By the time Fluffy and Fido reach their retirement years, they’ll most likely have outgrown destructive behaviors like chewing sofas and digging up flowerbeds. That’s a huge plus! 

Lower Activity Needs

Younger animals are often quite zoomy and playful. This is fun, but it also means you’ll need to spend a lot of time entertaining and exercising your furry friend. Senior pets are usually more interested in chasing Z’s than chasing squirrels. That makes them a great match for people who aren’t highly active themselves.

Shorter Commitment

Senior pets don’t have as much time as puppies or kittens, so the overall commitment is typically shorter. We know, it can be sad to realize you may not have much time with your new furry pal. However, there is a lot to be said for taking in a sweet senior pet that just wants love, care, and attention, and just giving them a wonderful retirement. Many people find this to be a beautiful and rewarding—if bittersweet—experience.

Our Advice on Reasons To Adopt A Senior Pet in 2024

Why might a senior pet be a calmer companion than a kitten or puppy?
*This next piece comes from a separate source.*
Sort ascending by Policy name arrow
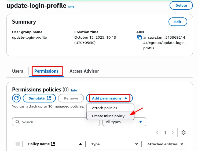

A senior pet naturally exhibits a calmer demeanor compared to the boundless energy of kittens and puppies. This tranquility stems from their maturity; they’ve passed the highly energetic and exploratory phases of youth. Older pets tend to prefer relaxing and napping over engaging in frenetic activity, making them ideal companions for those seeking a less demanding pet. Their settled nature allows for more peaceful coexistence, as they’re content with simple pleasures like lounging at your feet or enjoying quiet companionship, aligning well with more sedate lifestyles.

Do senior pets have lower exercise requirements?

Yes, senior pets typically have lower exercise requirements than their younger counterparts. As animals age, their energy levels naturally decrease, making them less inclined towards extensive physical activity. Instead of the high-energy play and long walks necessary for younger pets, senior animals often prefer shorter, more leisurely walks and gentle play sessions. This reduced need for vigorous exercise makes them well-suited to individuals or families with more sedentary lifestyles, providing a perfect balance of companionship and manageable activity levels for both pet and owner.

What are some common health conditions that develop in older pets?

Older pets commonly face several health conditions as they age. Arthritis is prevalent, causing joint pain and reducing mobility. Dental issues, including gum disease and tooth loss, can affect their ability to eat and maintain overall health. Kidney and liver diseases become more common, requiring careful management. Heart disease can also develop, necessitating regular monitoring. Additionally, senior pets are at an increased risk for cancer and may experience cognitive decline, impacting their behavior and memory. Regular veterinary check-ups are crucial to manage these conditions and maintain quality of life.

How can you help a senior pet adjust to a new home and family?

To help a senior pet adjust to a new home and family, create a calm and welcoming environment. Start by providing them with a quiet, comfortable space of their own, equipped with a cozy bed and their favorite toys. Introduce routines gradually for feeding, walks, and rest, as consistency offers security. Spend quality time bonding through gentle play and affection to build trust. Be patient and allow them to explore their new surroundings at their own pace. Regular veterinary check-ups are essential to address any health needs promptly, ensuring a smooth transition and a healthy, happy life in their new home.

Do senior cats have unique care requirements compared to senior dogs?

Senior cats and dogs share common age-related needs, yet there are unique aspects to each. Senior cats often require more attention to their nutritional needs, with a focus on kidney health and maintaining a healthy weight. They may also need litter box modifications to accommodate mobility issues. Conversely, senior dogs might need more assistance with mobility, including ramps and softer sleeping surfaces to ease joint pain. Both may benefit from more frequent veterinary check-ups to manage chronic conditions. Tailoring care to these nuances ensures cats and dogs enjoy their golden years comfortably.